- **Supplied material**:

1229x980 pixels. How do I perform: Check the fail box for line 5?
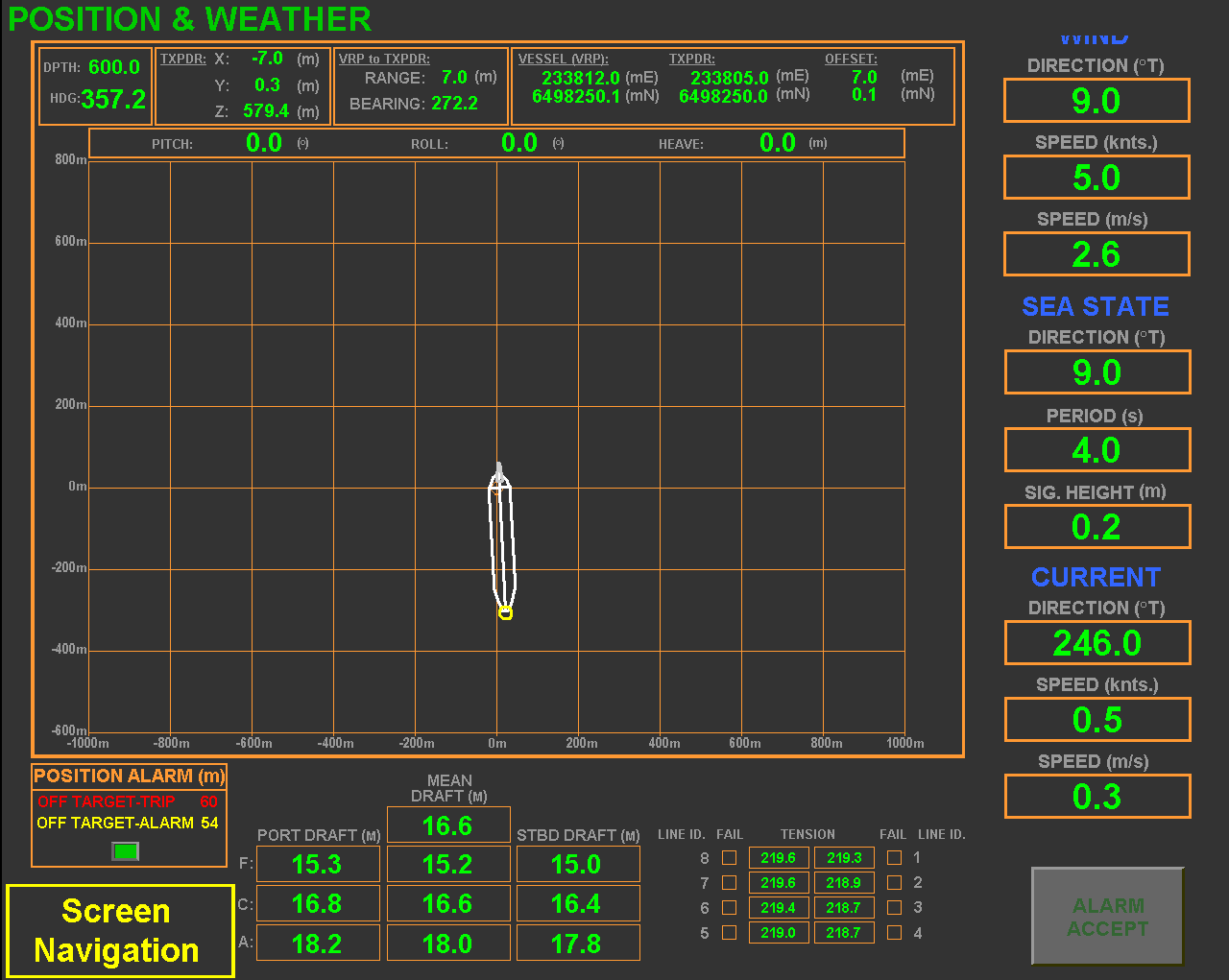tap(730, 933)
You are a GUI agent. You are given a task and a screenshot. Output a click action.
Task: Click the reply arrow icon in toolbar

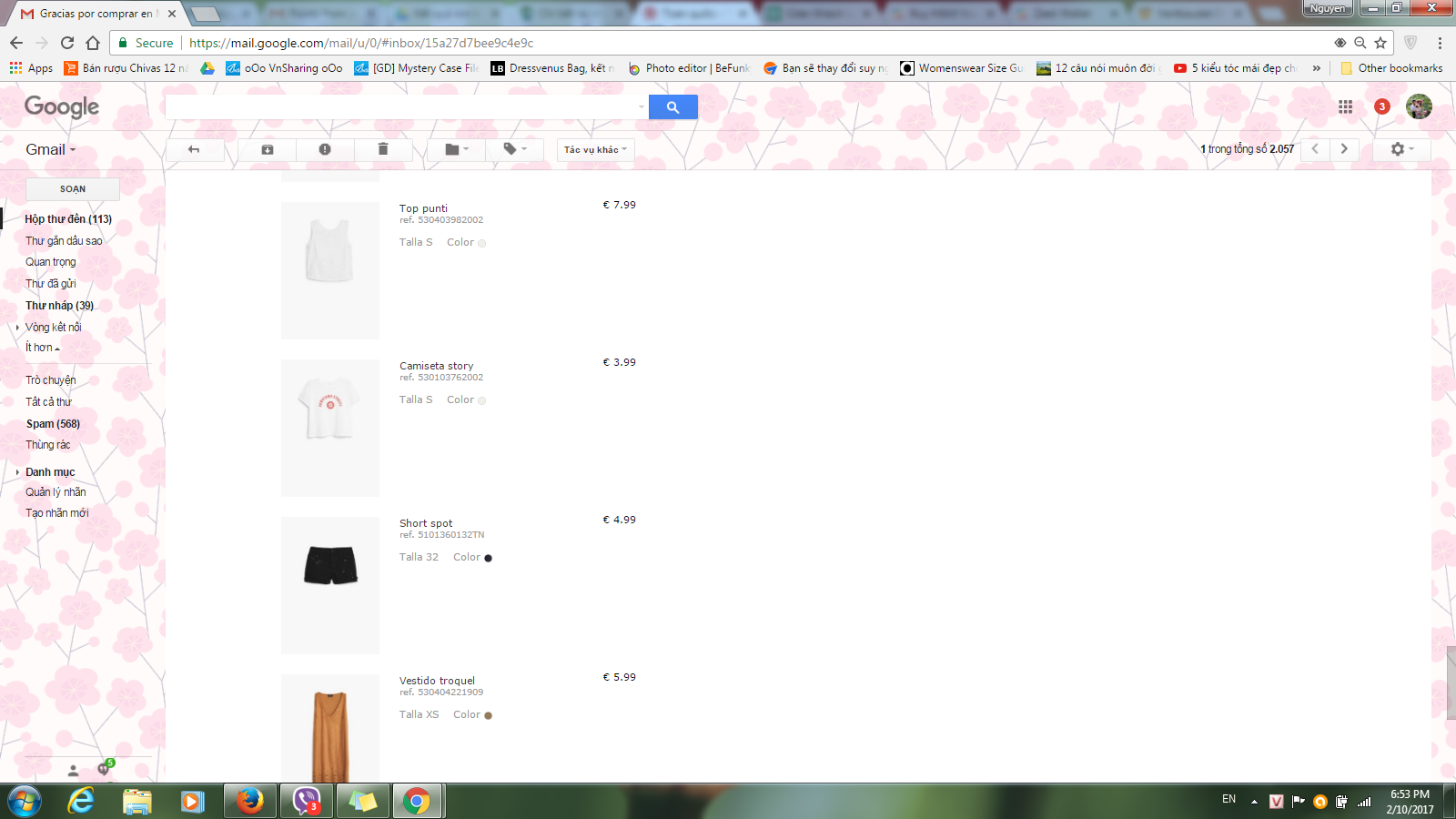pyautogui.click(x=194, y=149)
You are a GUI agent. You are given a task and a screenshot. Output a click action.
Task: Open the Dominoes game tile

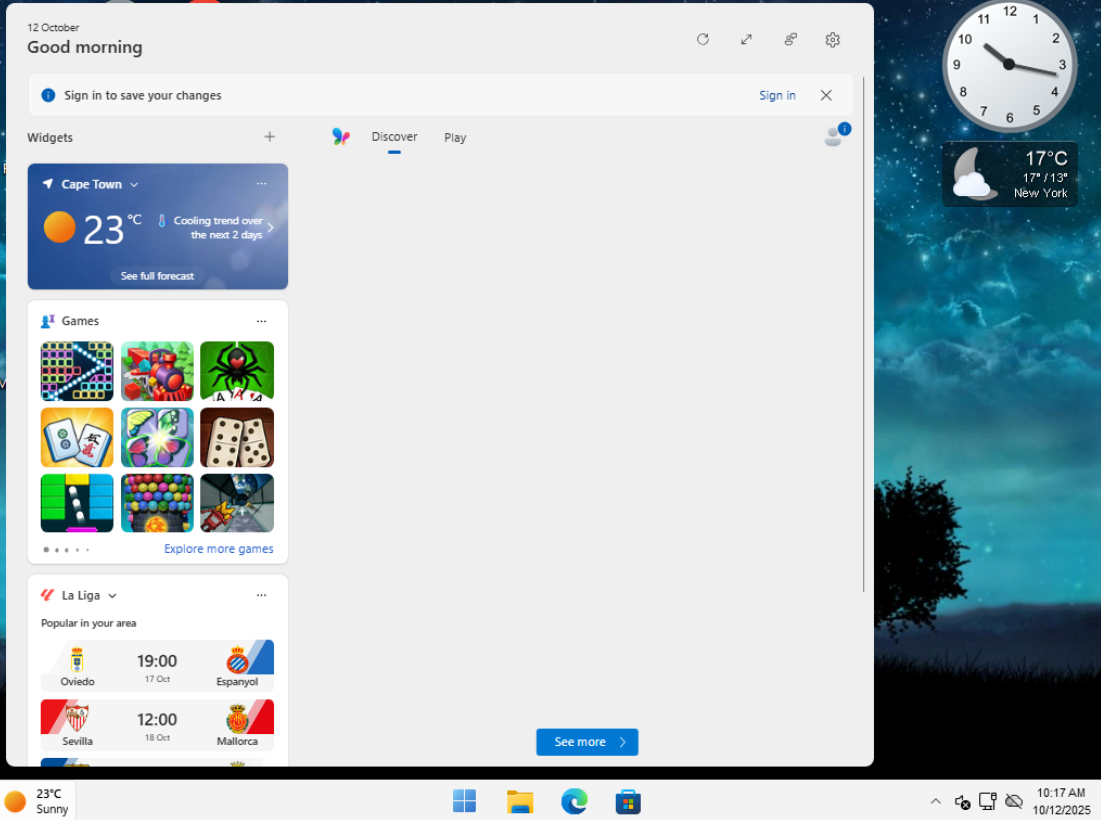point(237,437)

- **Required work**: Copy the entries above faithfully and omit every image.

- **Task result**:
1229x980 pixels. How do I perform: Check the fail box for line 5?
tap(730, 933)
You are a GUI agent. You are given a task and a screenshot. Output a click action.
Task: Click the reply arrow icon in toolbar

pyautogui.click(x=194, y=149)
You are a GUI agent. You are given a task and a screenshot. Output a click action.
Task: Open the Dominoes game tile

point(237,437)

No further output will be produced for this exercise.